DIRECTION 1 |
Copy the passage on load balancing and point location word for word, everything from "In fact, the" down to "of this step.".

** Start of PASSAGE TO READ **

Dynamic load balancing proves less effective than in the first test case, since the average workload per process is considerably reduced.
In fact, the SFC-based re-partitioning step accounts for about~\qty{70}{\percent} of the total execution time, as reported in Figure~\ref{fig:weak_scaling_partial_breakdown}.
A more detailed analysis reveals that the bucket sampling algorithm is responsible for~\qty{60}{\percent} of the cost of this step.
This algorithm relies on parameters tuned using heuristics, which could be further optimized for our application. The communication graph used by the FVM algorithm to transfer the interpolated data is much sparser than in the first case. Consequently, both algorithms yield comparable execution times for this step. Still, the new point location algorithm performs better on average and remains much less sensitive to the input data distribution. In this second test, the location step takes around~\qty{10}{\micro\second} per target point\footnote{All the target points are considered, including the ones not contained in any cell.} with the new algorithm, which is still quite expensive compared to an iteration of fluid simulation.

** End of PASSAGE TO READ **

DIRECTION 2 |
Arrange the entries from the line containing "PRESENTACIÓN (498, 141)" down to the line containing "ACTIVIDADES (946, 141)" as a numbered list, omitting blank lines.

** Start of DATASET **

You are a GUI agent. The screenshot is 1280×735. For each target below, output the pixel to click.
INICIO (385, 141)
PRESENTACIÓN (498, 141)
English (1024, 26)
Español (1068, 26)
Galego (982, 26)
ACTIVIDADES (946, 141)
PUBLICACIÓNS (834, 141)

** End of DATASET **
** Start of DATASET **

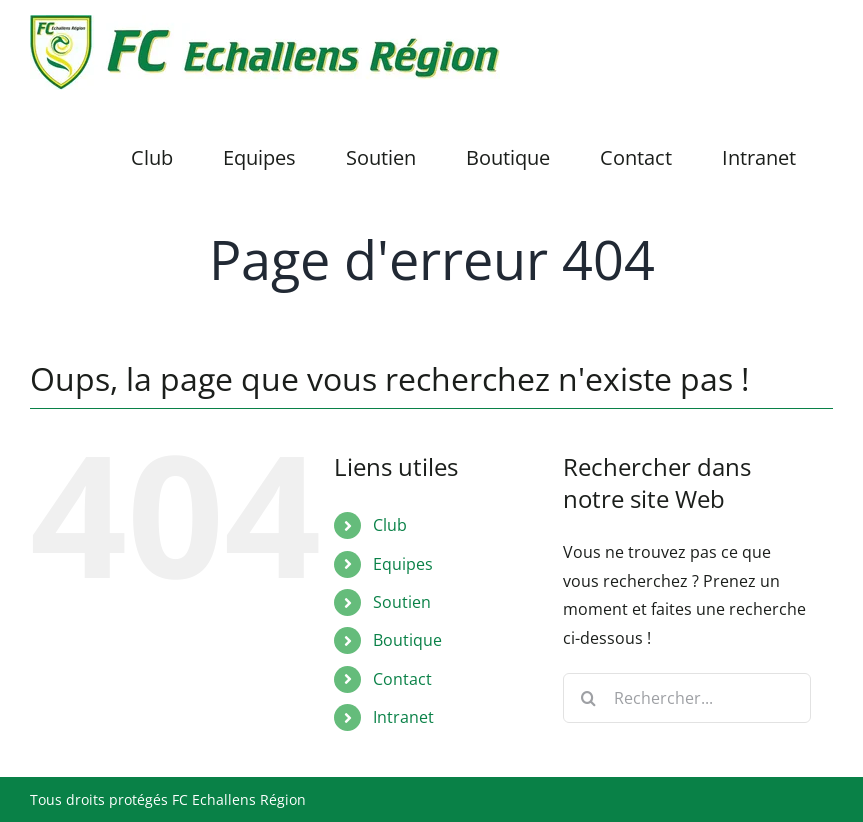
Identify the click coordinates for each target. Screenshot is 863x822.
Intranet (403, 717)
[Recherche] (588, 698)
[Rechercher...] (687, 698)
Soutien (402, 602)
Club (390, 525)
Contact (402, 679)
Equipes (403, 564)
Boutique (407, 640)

** End of DATASET **
** Start of DATASET **

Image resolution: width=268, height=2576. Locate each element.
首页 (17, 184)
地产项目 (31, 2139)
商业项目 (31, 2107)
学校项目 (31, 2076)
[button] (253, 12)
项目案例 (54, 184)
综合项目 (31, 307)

** End of DATASET **

FINISHED ANSWER 1 |
In fact, the SFC-based re-partitioning step accounts for about~\qty{70}{\percent} of the total execution time, as reported in Figure~\ref{fig:weak_scaling_partial_breakdown}.
A more detailed analysis reveals that the bucket sampling algorithm is responsible for~\qty{60}{\percent} of the cost of this step.

FINISHED ANSWER 2 |
1. PRESENTACIÓN (498, 141)
2. English (1024, 26)
3. Español (1068, 26)
4. Galego (982, 26)
5. ACTIVIDADES (946, 141)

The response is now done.